## [Supplied records]
════════════════════

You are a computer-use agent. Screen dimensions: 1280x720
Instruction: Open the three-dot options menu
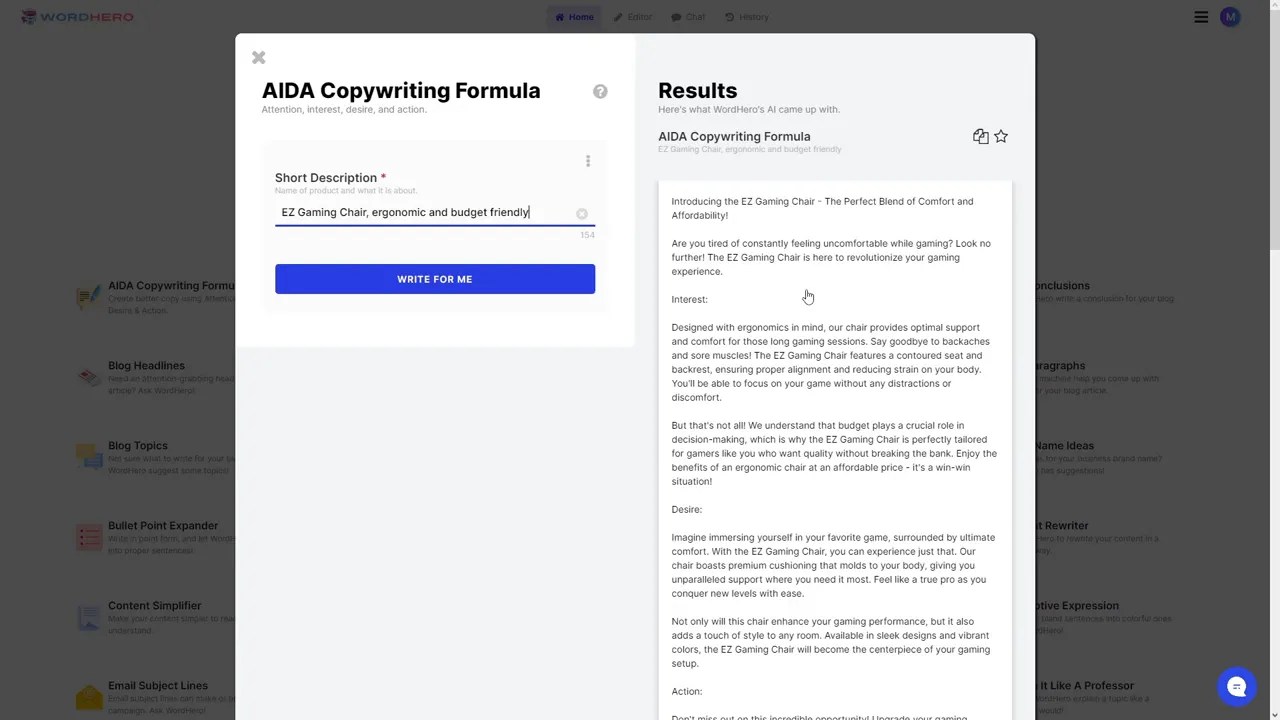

════════════════════

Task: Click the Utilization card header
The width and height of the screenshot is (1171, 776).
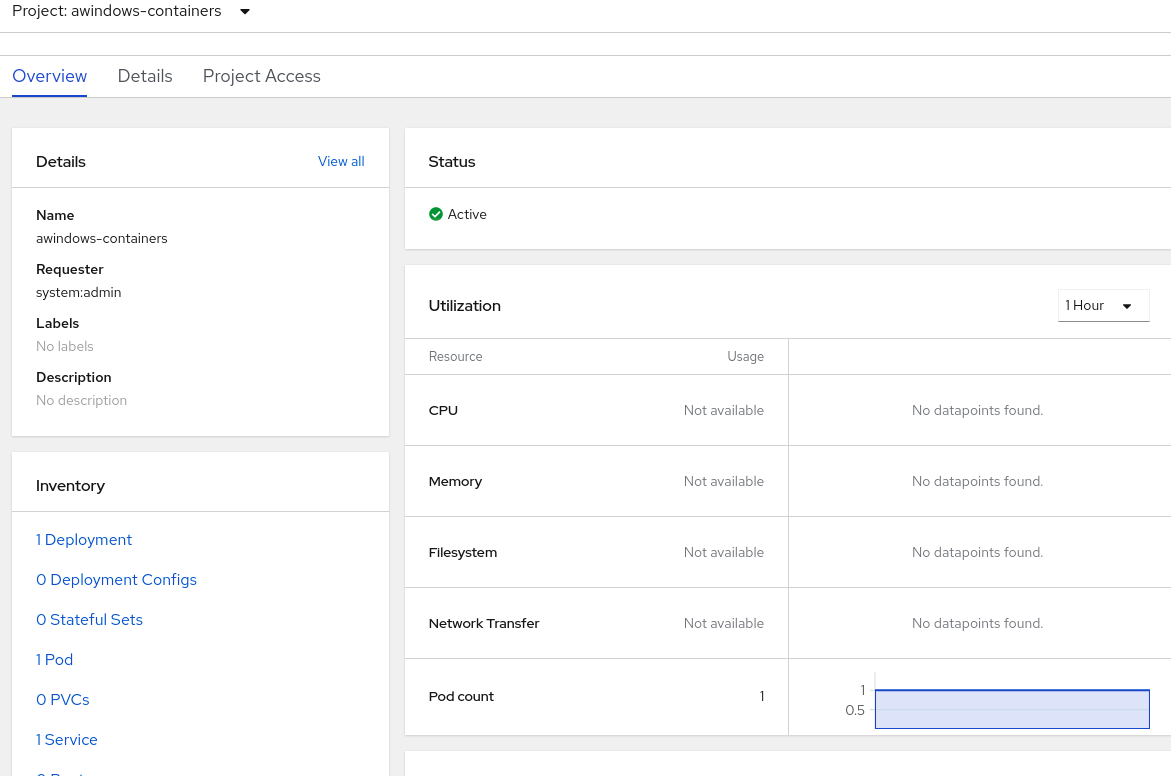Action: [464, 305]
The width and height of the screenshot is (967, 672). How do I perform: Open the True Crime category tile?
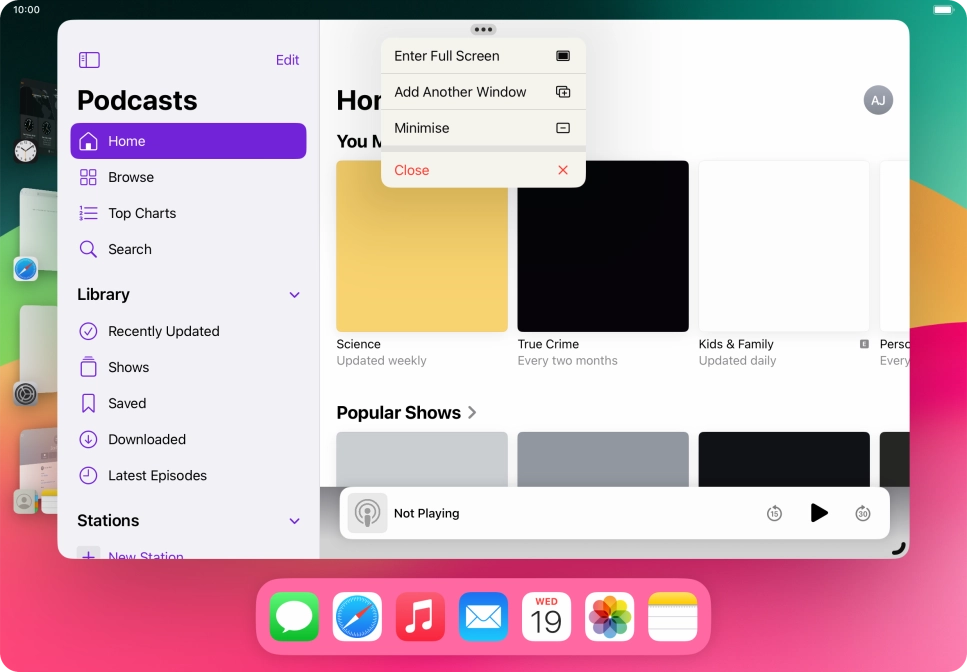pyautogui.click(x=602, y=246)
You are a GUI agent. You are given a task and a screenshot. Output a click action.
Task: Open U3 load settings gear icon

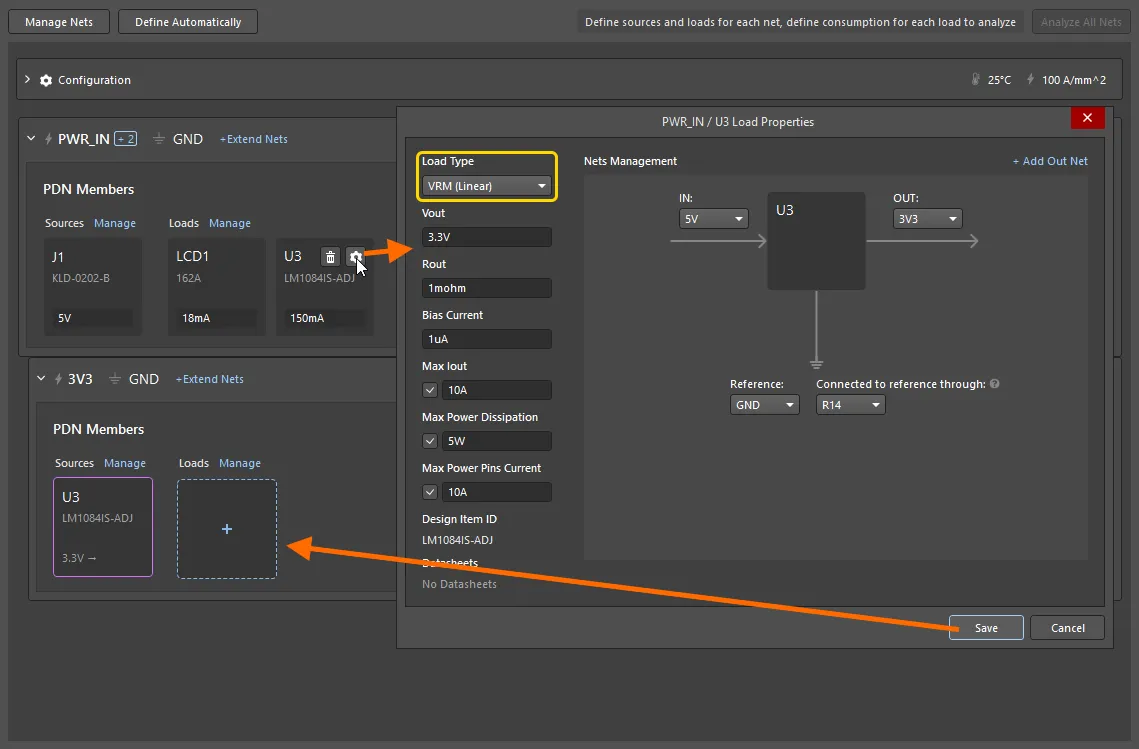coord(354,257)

════════════════════

## [Problem details]
Copy the lines above exactly, beginning at the line that has "You are a computer-use" and stopping after the line that has "Instruction: Open the three-dot options menu", and omit the rest.

## [Solution to the problem]
You are a computer-use agent. Screen dimensions: 1280x720
Instruction: Open the three-dot options menu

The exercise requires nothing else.